Content starts

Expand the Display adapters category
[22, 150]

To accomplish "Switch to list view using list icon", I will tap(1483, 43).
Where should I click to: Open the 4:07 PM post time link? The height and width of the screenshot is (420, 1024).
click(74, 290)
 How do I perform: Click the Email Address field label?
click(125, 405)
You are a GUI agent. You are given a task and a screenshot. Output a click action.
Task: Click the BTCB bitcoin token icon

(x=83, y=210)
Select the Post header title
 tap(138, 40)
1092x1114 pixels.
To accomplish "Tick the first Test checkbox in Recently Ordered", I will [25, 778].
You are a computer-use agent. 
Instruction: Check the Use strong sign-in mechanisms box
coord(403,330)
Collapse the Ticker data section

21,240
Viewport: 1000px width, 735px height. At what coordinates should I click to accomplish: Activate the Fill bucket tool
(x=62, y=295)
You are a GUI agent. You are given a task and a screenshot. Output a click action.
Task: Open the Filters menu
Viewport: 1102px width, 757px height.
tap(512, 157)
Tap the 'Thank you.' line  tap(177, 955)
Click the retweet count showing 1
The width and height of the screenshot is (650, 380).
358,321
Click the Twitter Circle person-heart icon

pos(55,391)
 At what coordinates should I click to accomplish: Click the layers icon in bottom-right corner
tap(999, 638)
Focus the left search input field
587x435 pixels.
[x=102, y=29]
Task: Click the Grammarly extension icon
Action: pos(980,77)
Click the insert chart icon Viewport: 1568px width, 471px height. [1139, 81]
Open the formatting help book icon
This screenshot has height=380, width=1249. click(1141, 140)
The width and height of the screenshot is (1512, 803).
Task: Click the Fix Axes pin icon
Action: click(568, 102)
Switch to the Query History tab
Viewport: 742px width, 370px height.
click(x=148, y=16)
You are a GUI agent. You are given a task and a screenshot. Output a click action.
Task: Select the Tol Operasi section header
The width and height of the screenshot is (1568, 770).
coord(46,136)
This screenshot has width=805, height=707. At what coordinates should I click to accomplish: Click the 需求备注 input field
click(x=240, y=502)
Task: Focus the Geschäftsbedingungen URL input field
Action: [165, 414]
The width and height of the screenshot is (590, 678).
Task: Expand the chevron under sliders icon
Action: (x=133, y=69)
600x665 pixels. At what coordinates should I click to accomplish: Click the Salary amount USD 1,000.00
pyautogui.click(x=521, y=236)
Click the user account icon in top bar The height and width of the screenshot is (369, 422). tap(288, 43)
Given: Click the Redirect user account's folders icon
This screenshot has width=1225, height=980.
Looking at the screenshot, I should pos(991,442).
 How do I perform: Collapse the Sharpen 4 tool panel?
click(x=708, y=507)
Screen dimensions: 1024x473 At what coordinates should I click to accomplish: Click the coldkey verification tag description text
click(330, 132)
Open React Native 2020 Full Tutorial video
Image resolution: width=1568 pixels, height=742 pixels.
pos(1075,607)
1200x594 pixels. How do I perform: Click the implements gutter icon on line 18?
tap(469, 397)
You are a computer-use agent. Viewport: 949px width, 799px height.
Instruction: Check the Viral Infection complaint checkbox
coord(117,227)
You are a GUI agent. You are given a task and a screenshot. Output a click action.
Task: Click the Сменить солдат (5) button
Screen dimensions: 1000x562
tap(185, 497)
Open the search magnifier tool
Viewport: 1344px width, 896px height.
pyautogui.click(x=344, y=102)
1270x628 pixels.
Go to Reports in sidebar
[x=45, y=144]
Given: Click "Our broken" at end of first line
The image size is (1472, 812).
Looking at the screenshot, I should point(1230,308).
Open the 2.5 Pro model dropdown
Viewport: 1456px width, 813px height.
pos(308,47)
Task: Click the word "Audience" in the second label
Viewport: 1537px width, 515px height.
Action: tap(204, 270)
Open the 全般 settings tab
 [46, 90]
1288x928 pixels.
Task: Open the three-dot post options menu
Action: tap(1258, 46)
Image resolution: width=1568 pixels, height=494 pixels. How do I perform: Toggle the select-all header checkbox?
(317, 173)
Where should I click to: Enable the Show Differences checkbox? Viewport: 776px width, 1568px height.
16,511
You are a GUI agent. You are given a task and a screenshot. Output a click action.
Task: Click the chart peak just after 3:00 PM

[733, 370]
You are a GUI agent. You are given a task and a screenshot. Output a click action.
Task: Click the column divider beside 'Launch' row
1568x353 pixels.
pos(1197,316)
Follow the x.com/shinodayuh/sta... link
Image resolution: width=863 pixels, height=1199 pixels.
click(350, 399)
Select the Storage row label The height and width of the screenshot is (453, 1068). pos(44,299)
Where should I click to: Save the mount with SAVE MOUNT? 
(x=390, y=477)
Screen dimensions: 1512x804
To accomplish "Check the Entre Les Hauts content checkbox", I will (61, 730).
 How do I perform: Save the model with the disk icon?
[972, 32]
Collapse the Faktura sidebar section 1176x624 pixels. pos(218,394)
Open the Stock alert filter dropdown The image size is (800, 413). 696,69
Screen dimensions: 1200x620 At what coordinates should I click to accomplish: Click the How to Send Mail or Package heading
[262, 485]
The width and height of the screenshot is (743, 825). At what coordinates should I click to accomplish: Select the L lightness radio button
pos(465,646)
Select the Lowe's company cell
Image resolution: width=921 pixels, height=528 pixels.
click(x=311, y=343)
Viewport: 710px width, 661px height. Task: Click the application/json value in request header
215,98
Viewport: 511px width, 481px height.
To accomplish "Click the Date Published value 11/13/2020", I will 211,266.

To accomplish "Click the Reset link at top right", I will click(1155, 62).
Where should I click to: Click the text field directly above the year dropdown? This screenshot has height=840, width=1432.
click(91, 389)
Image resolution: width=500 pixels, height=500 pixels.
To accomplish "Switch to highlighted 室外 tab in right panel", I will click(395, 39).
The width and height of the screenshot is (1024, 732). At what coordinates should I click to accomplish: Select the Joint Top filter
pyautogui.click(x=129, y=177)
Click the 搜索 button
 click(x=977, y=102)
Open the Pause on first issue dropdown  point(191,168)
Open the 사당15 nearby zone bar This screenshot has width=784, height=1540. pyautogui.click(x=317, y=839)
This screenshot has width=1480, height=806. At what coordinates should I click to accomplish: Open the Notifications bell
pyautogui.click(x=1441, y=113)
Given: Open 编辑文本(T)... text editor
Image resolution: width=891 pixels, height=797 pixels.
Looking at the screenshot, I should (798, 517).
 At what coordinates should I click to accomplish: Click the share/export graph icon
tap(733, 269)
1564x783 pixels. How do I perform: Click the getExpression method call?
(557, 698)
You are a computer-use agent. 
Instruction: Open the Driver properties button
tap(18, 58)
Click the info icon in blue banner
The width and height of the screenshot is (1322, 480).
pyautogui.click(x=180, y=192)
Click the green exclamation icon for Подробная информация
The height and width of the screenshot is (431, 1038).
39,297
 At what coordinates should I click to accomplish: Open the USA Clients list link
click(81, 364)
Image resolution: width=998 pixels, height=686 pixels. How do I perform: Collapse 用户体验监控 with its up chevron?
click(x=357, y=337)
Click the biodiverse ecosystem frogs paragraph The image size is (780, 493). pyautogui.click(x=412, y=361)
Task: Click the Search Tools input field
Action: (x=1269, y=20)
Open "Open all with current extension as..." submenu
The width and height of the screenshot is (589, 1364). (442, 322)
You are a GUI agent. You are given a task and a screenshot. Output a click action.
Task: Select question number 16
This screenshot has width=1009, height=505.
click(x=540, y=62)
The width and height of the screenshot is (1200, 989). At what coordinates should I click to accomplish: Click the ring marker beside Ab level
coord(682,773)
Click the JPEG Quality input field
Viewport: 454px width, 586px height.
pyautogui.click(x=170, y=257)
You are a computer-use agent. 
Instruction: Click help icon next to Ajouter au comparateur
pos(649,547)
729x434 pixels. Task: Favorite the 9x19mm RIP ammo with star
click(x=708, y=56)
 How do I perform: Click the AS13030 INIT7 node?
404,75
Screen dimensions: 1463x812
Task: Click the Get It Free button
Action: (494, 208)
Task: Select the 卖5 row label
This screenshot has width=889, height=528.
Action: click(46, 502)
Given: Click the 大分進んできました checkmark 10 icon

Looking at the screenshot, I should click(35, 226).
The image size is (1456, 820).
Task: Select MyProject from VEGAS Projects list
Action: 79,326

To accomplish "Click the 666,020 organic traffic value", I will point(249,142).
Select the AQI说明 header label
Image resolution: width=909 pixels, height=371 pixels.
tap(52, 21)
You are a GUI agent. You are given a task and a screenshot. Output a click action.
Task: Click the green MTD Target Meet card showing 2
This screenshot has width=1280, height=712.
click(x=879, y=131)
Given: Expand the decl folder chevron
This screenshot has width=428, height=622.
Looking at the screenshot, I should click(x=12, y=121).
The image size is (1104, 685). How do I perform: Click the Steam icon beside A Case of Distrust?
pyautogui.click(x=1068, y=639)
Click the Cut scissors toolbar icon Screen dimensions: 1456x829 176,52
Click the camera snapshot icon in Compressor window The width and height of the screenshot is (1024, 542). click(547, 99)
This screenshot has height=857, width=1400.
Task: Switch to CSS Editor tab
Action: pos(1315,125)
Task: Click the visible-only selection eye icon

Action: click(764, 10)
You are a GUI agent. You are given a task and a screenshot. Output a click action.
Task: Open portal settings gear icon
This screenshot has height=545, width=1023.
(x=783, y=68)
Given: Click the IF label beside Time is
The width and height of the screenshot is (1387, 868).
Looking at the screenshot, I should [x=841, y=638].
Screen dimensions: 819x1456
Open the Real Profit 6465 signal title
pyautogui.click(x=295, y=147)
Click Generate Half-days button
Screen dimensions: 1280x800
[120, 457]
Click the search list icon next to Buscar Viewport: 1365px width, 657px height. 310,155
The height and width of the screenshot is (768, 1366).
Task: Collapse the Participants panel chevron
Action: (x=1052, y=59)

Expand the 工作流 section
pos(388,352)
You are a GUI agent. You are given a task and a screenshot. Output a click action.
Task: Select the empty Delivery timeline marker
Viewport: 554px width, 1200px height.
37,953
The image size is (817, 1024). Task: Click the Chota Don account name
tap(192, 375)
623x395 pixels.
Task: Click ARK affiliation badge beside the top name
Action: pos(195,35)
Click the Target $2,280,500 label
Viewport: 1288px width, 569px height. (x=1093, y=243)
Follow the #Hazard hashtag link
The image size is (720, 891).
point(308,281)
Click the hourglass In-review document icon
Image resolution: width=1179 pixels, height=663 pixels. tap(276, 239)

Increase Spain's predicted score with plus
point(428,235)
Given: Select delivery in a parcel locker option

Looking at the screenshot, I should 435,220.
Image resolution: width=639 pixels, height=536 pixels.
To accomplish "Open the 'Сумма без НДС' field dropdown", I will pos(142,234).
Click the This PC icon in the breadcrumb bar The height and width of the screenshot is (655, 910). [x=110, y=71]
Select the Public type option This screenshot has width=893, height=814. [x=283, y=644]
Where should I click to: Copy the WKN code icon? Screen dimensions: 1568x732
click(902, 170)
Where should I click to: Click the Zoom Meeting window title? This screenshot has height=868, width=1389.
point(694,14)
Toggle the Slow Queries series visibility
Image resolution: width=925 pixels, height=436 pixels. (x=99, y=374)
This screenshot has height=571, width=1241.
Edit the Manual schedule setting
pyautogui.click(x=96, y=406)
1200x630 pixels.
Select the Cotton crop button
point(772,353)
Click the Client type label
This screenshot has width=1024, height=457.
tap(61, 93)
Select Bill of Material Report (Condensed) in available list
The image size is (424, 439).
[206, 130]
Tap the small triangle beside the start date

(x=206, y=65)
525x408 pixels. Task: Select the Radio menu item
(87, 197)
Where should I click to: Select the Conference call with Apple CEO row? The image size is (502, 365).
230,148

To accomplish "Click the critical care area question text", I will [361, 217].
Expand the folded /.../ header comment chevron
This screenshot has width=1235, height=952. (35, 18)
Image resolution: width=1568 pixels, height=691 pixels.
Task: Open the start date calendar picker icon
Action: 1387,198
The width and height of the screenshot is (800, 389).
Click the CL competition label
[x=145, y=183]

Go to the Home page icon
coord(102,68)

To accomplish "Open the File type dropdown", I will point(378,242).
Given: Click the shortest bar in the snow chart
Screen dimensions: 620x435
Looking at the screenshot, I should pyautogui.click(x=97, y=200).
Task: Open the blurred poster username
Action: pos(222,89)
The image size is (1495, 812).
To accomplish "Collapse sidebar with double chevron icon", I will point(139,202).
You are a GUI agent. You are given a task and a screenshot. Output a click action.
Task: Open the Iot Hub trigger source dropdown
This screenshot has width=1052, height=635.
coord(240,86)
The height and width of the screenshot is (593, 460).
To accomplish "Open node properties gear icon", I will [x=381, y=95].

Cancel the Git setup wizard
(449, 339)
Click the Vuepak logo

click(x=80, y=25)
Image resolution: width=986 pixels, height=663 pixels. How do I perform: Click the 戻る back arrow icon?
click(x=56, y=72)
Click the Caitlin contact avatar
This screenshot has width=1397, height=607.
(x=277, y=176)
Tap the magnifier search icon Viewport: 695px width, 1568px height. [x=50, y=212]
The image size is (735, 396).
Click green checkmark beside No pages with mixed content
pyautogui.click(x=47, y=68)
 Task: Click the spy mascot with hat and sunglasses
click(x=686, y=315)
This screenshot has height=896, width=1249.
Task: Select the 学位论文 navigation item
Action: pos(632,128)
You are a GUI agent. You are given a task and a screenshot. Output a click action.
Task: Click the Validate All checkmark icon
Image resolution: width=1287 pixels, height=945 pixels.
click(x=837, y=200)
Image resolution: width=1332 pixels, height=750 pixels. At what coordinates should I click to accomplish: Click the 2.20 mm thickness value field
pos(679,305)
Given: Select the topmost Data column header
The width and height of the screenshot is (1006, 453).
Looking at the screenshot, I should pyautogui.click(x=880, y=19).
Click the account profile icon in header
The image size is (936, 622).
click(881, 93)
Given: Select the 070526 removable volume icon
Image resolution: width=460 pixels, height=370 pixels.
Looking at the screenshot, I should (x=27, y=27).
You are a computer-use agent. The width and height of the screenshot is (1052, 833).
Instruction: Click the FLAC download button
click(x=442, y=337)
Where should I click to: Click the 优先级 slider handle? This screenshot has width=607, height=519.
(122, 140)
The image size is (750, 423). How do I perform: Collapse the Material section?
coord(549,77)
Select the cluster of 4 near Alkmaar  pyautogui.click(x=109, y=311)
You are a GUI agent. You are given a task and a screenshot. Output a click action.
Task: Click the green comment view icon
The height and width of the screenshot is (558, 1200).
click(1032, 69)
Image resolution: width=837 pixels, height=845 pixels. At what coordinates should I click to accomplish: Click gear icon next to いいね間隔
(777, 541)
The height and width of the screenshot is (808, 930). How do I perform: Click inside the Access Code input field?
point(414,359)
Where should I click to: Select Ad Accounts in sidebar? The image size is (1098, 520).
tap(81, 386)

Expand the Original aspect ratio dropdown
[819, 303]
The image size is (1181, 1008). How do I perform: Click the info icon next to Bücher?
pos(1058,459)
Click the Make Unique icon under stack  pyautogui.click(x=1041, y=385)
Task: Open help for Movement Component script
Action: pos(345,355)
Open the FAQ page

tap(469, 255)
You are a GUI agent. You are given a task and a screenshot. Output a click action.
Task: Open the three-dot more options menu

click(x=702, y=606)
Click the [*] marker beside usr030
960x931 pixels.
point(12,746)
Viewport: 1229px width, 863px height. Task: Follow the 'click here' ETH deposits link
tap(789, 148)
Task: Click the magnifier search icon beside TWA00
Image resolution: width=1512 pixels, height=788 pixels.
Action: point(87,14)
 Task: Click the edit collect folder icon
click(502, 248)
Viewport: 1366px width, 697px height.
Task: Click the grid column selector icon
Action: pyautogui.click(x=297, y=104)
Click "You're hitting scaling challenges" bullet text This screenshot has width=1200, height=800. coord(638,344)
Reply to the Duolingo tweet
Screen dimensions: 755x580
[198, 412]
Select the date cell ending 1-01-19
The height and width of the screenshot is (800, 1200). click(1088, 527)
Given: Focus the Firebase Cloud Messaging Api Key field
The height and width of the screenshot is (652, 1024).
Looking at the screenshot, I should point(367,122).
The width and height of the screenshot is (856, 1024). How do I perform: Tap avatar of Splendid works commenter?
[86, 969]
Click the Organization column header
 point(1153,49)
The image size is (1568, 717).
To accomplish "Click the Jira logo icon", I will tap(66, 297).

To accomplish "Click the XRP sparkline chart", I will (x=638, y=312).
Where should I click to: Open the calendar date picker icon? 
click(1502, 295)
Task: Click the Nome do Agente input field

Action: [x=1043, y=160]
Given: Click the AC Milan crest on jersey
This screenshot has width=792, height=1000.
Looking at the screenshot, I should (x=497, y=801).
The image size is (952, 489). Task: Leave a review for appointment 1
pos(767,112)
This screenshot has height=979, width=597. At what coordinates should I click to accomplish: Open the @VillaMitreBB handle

Content ends

▶ **Your assignment**
Search the records above for the string "first" and copy each line that holds it.

▶ **Your response**
To accomplish "Tick the first Test checkbox in Recently Ordered", I will [25, 778].
Given: Click "Our broken" at end of first line
Open the Pause on first issue dropdown  point(191,168)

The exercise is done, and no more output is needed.